* _The task_: Extend the essay about Randal High and the writer's self-publishing, picking up right after its final sentence.

* _Document text_:
Randal Pepsi tippin'
Like Courtney Love and Mrs. Eleanor Roosevelt, you could not imagine a more unlikely twosome than Protestant whitebread-looking, button-down me and Randal High, a harmless madman, and a pluperfect textbook example of a PK, i.e. preacher's kid. Nevertheless, he was my running buddy throughout most of my teens and early twenties, i.e. the Sixties.
Remind me someday me to tell you about the time Randal dropped a buck into a redneck Southern jukebox and played a song by jazz singer Gloria Lynne ten times in a row, when all that the good old boys wanted to hear was LORETTA Lynn. After about the third spin, the bartendress yelled out, "Who played that crappy thing?" To which Randal replied, "Shut your crappy mouth!" Then the fun reallly began.
If Life Magazine paid me to write about "The Most Unforgettable Character I've Ever Met," it would definitely be Randal. Except there's no way you could possibly print much of it in a family mag. However, there's a great deal about him in my 2000 memoir Early Plastic.
But Early Plastic wasn't my first self-publishing venture. In 1974, I put out one issue of a 'little mag" entitled Soon. I had started on a second issue of the thing, but the mimeo machine broke down, then we moved to California, and then, and then. . .. The second issue was to have been an all-Spike Jones number. (If anyone's interested in publishing it, I still have the complete manuscript.) Soon number one's contributors list included: Richard Meltzer (a long essay on Pud bubblegum comics); and film crit (and my gf&ctc for the last 30-some years) David Ehrenstein (an essay on Frankenstein). I paid Meltzer with an Elvis Sun 78.

* _Material_:
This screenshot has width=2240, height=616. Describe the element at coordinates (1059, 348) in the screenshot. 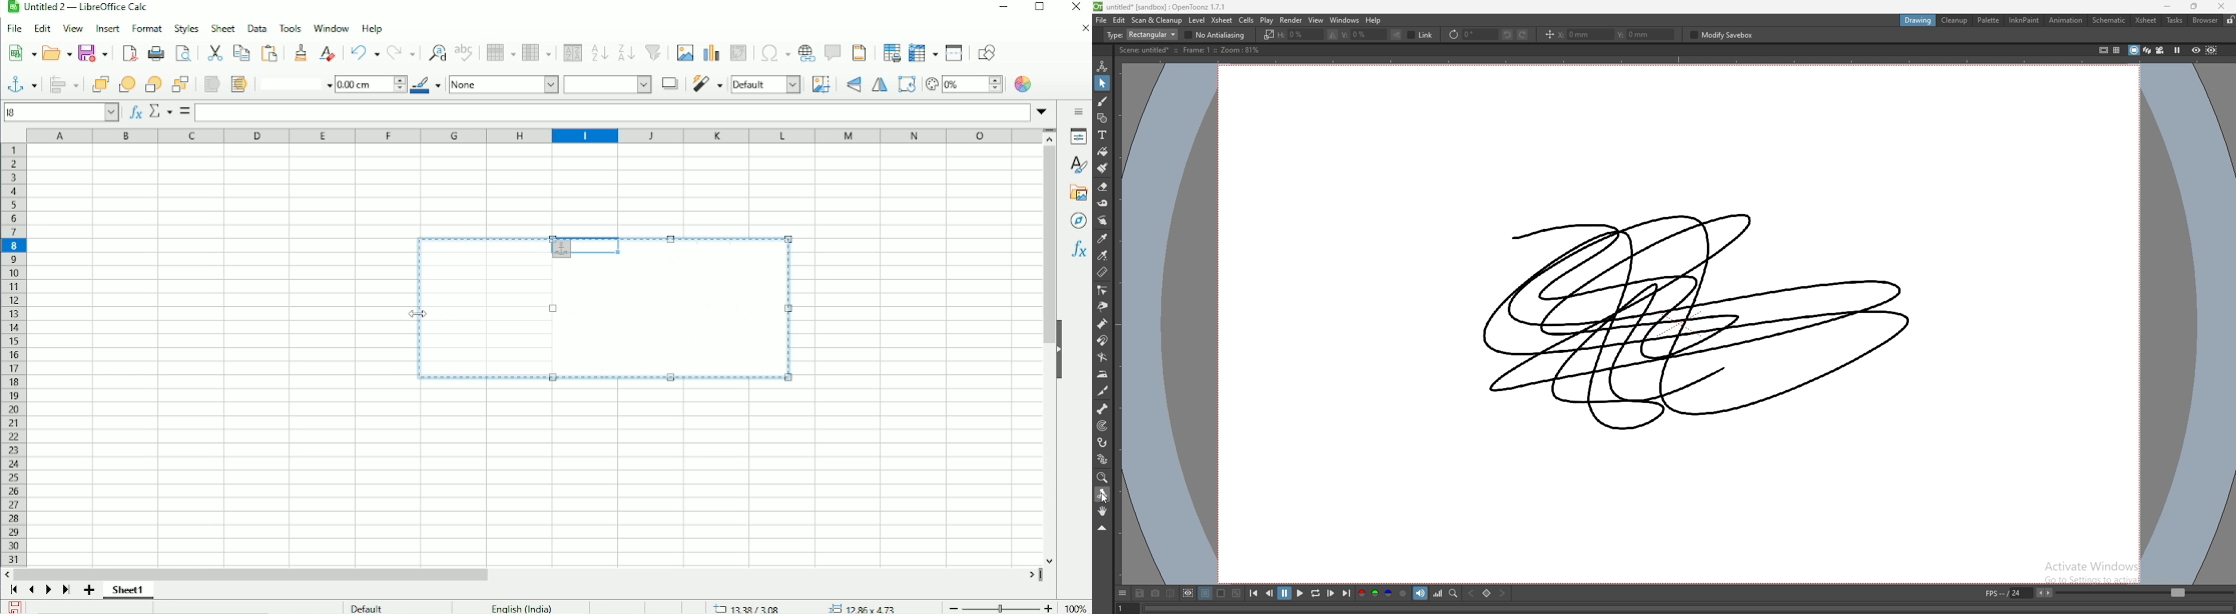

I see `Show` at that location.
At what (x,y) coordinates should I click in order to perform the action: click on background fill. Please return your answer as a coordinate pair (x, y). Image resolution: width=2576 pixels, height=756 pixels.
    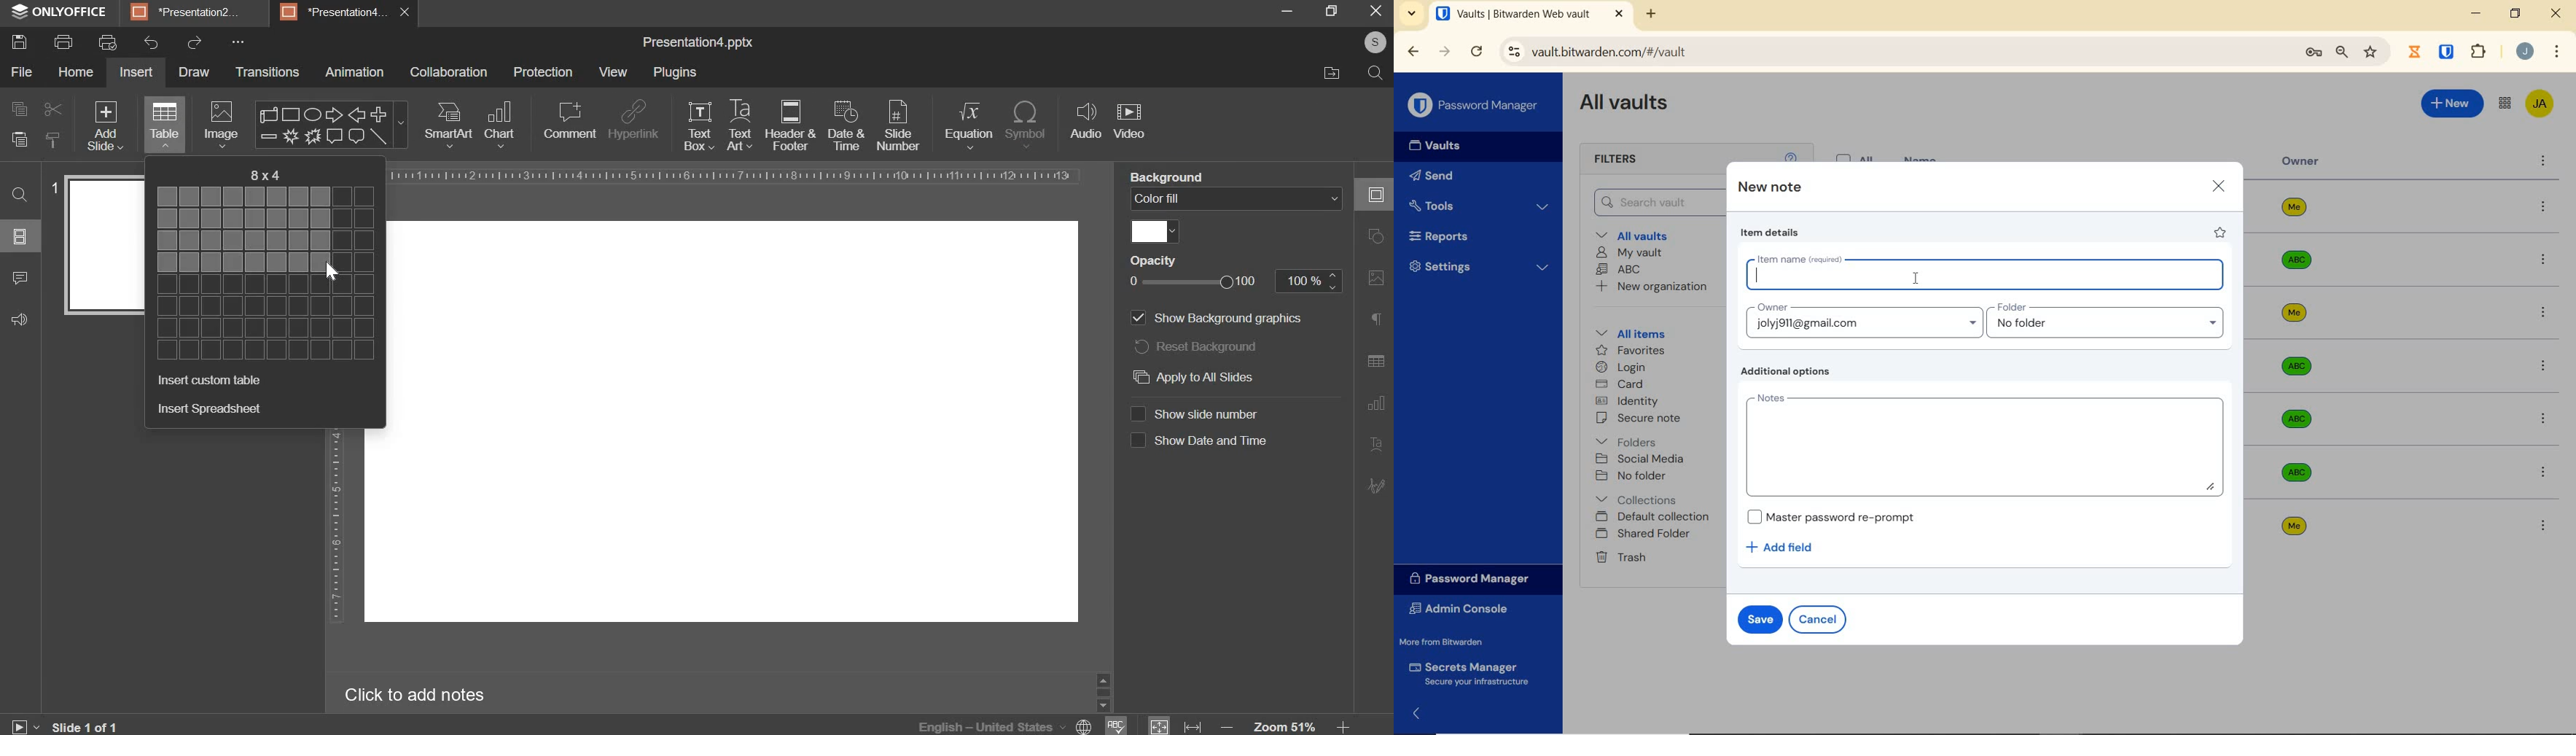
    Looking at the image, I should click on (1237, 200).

* _Output of the exercise_:
Back then, Meltzer was still writing as "R. Meltzer." That's the name he signed to his now-famous book, Aesthetics of Rock. Randal High's contributions to Soon were two-fold. Under the pseudonyms of Georgie Brocade and Michael Drink (I was the latter) he and I wrote a dialogue entitled "The Beach Boys: Their Big Changeover to Heavy Kid Music and What It Really Means."
Also, I cobbled together the best of letters he had been sending from the backwoods somewhere in North Carolina. He'd retreated there and was living on his PK "remittance money." His goal was to try and bond with the locals, or to start an organic farm, or some such hippy-dippy nonsense. But mostly what he did was to cause a lot of local ruckus, fuss and dustup.
A self-styled writer, I seem to recall that Randal had exactly one piece published. . .a brief review of Van Dyke Parks in Cream mag. Thus, his description of himself in what follows as: "a hotshit rock critic." I've not been in touch with Randal for a long time. The last I heard---about twenty years ago---he was living in Kentucky and had got himself into a jam of such proportions that even HE couldn't possibly have extricated himself.
Here's a brief section from "The Confessions of Randal High."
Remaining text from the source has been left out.